Hi Konstantin,
Please see my comments inline
Thanks.
Trevor
At 2023-09-20 16:04:41, "Konstantin Ananyev" <konstantin.v.anan...@yandex.ru>
wrote:
>
>Hi Trevor,
>
>
>>
>> At 2023-09-18 02:04:19, "Konstantin Ananyev"
>> <konstantin.v.anan...@yandex.ru> wrote:
>>>03/09/2023 05:01, Trevor Tao пишет:
>>>> Now the port Rx mq_mode had been set to RTE_ETH_MQ_RX_RSS, and offload
>>>> mode set to RTE_ETH_RX_OFFLOAD_CHECKSUM by default, but some hardware
>>>> and/or virtual interface does not support the RSS and offload mode
>>>> presupposed, e.g., some virtio interfaces in the cloud don't support
>>>> RSS and may only partly support RTE_ETH_RX_OFFLOAD_UDP_CKSUM/
>>>> RTE_ETH_RX_OFFLOAD_TCP_CKSUM,
>>>> but not RTE_ETH_RX_OFFLOAD_IPV4_CKSUM, and the error msg here:
>>>>
>>>> virtio_dev_configure(): RSS support requested but not supported by
>>>> the device
>>>> Port0 dev_configure = -95
>>>>
>>>> and:
>>>> Ethdev port_id=0 requested Rx offloads 0xe does not match Rx offloads
>>>> capabilities 0x201d in rte_eth_dev_configure()
>>>>
>>>> So to enable the l3fwd running in that environment, the Rx mode requirement
>>>> can be relaxed to reflect the hardware feature reality here, and the l3fwd
>>>> can run smoothly then.
>>>> A warning msg would be provided to user in case it happens here.
>>>>
>>>> On the other side, enabling the software cksum check in case the
>>>> hw support missing.
>>>>
>>>> Fixes: af75078fece3 ("first public release")
>>>> Cc: sta...@dpdk.org
>>>
>>>I don't think there was abug here.
>>>We are talking about changing current requirements for the app.
>>>So not sure it is a real fix and that such change can be
>>
>>>propagated to stable releases.
>> Trevor: I think it's not a bug fix but a feature enhancement, it would
>> enable l3fwd to work smoothly on the HW/virtual interfaces which don't
>> support RSS and/or cksum offloading.
>
>
>Yes. it seems like sort of an enhancement.
>While 'Fixes: ...' are for bugs only.
>AFAIK, only bug-fixes are take for backporting by stable releases.

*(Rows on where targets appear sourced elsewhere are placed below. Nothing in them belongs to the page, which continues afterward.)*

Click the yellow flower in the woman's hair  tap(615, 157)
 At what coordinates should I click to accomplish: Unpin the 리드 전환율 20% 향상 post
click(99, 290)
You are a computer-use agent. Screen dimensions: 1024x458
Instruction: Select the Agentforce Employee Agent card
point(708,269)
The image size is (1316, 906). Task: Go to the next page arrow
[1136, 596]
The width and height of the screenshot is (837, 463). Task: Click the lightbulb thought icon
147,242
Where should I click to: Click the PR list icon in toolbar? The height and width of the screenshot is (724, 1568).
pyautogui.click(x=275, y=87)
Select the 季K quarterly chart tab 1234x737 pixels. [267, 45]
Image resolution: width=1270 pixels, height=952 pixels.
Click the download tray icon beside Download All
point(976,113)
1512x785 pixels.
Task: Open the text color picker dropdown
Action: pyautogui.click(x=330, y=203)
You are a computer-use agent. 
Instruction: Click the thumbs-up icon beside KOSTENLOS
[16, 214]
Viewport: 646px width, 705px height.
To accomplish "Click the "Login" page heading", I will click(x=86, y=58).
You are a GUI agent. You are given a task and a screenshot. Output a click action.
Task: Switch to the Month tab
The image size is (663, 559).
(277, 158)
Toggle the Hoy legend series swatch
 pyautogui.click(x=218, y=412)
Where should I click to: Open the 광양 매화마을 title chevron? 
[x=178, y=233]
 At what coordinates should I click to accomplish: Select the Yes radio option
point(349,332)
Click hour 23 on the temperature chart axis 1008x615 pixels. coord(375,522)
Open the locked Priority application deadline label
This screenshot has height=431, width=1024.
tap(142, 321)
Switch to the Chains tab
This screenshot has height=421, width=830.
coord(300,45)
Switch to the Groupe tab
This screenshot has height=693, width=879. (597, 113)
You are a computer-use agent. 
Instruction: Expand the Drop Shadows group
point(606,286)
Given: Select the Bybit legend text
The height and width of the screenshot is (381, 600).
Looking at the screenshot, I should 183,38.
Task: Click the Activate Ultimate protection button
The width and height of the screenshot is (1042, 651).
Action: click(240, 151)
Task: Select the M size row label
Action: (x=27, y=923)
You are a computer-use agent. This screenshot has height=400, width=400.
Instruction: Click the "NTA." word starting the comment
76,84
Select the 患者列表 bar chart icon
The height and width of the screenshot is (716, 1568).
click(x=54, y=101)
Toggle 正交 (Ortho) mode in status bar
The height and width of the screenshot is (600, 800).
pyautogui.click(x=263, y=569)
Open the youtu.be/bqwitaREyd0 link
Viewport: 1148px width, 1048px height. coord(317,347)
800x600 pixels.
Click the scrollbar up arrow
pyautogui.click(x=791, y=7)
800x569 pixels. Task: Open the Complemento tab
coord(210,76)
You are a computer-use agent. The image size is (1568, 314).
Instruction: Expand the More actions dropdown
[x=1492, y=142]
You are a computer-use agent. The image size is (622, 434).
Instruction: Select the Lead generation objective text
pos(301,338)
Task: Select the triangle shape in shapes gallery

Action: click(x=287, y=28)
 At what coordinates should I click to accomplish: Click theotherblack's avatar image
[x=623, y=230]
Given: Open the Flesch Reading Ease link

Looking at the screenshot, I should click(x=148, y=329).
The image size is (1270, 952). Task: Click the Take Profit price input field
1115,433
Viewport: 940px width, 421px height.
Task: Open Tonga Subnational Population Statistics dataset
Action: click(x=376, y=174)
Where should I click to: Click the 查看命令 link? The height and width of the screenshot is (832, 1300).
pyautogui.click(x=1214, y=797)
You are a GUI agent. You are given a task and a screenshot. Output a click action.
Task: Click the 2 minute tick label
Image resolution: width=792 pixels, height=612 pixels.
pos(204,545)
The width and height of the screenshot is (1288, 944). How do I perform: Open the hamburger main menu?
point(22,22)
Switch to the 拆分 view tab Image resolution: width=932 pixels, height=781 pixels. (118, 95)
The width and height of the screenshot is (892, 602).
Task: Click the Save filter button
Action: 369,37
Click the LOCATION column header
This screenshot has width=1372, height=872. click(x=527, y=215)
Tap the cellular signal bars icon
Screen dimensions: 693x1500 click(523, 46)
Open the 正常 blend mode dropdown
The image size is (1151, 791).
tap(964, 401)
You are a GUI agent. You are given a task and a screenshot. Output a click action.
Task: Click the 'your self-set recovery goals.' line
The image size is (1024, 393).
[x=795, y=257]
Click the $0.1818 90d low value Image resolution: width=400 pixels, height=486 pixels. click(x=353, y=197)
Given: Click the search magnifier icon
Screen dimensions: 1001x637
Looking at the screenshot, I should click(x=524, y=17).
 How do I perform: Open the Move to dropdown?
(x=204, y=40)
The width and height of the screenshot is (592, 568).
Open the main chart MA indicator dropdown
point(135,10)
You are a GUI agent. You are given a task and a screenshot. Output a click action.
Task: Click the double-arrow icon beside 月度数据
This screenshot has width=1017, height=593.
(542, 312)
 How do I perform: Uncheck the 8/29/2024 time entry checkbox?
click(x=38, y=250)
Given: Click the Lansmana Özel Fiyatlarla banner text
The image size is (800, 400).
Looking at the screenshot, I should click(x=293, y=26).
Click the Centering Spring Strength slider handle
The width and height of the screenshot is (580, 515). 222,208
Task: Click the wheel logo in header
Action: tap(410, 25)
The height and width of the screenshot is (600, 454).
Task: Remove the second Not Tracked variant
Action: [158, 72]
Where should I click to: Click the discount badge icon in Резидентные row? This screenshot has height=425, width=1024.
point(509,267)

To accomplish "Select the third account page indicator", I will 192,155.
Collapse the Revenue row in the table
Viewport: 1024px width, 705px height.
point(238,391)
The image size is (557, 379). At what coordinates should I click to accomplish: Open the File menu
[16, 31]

>That's why there seems no point to add CC: sta...@dpdk.org
>
>Another generic things:
>- l3fwd doc and release notes probably need to be updated
Trevor>>I think it's ok to update the l3fwd doc and release notes, but I would
like to know which part of the doc/notes is approriate to add the enhancement
declaration.
>- as you areintroducing 2 distinct features: no-rss and no-ipv4-cksum
> it is probably better to split it into 2 different patches (in the
>same series).
Trevor>>I think it's ok to split it into 2 patches here in the same series, if
you would like to.
Thanks.
>
>>
>>
>>>
>>>>
>>>> Signed-off-by: Trevor Tao <taozj...@163.com>
>>>> ---
>>>> examples/l3fwd/l3fwd.h | 12 +++++++++++-
>>>> examples/l3fwd/main.c | 21 +++++++++++++++++++--
>>>> 2 files changed, 30 insertions(+), 3 deletions(-)
>>>>
>>>> diff --git a/examples/l3fwd/l3fwd.h b/examples/l3fwd/l3fwd.h
>>>> index b55855c932..cc10643c4b 100644
>>>> --- a/examples/l3fwd/l3fwd.h
>>>> +++ b/examples/l3fwd/l3fwd.h
>>>> @@ -115,6 +115,8 @@ extern struct acl_algorithms acl_alg[];
>>>>
>>>> extern uint32_t max_pkt_len;
>>>>
>>>> +extern struct rte_eth_conf port_conf;
>>>> +
>>>> /* Send burst of packets on an output interface */
>>>> static inline int
>>>> send_burst(struct lcore_conf *qconf, uint16_t n, uint16_t port)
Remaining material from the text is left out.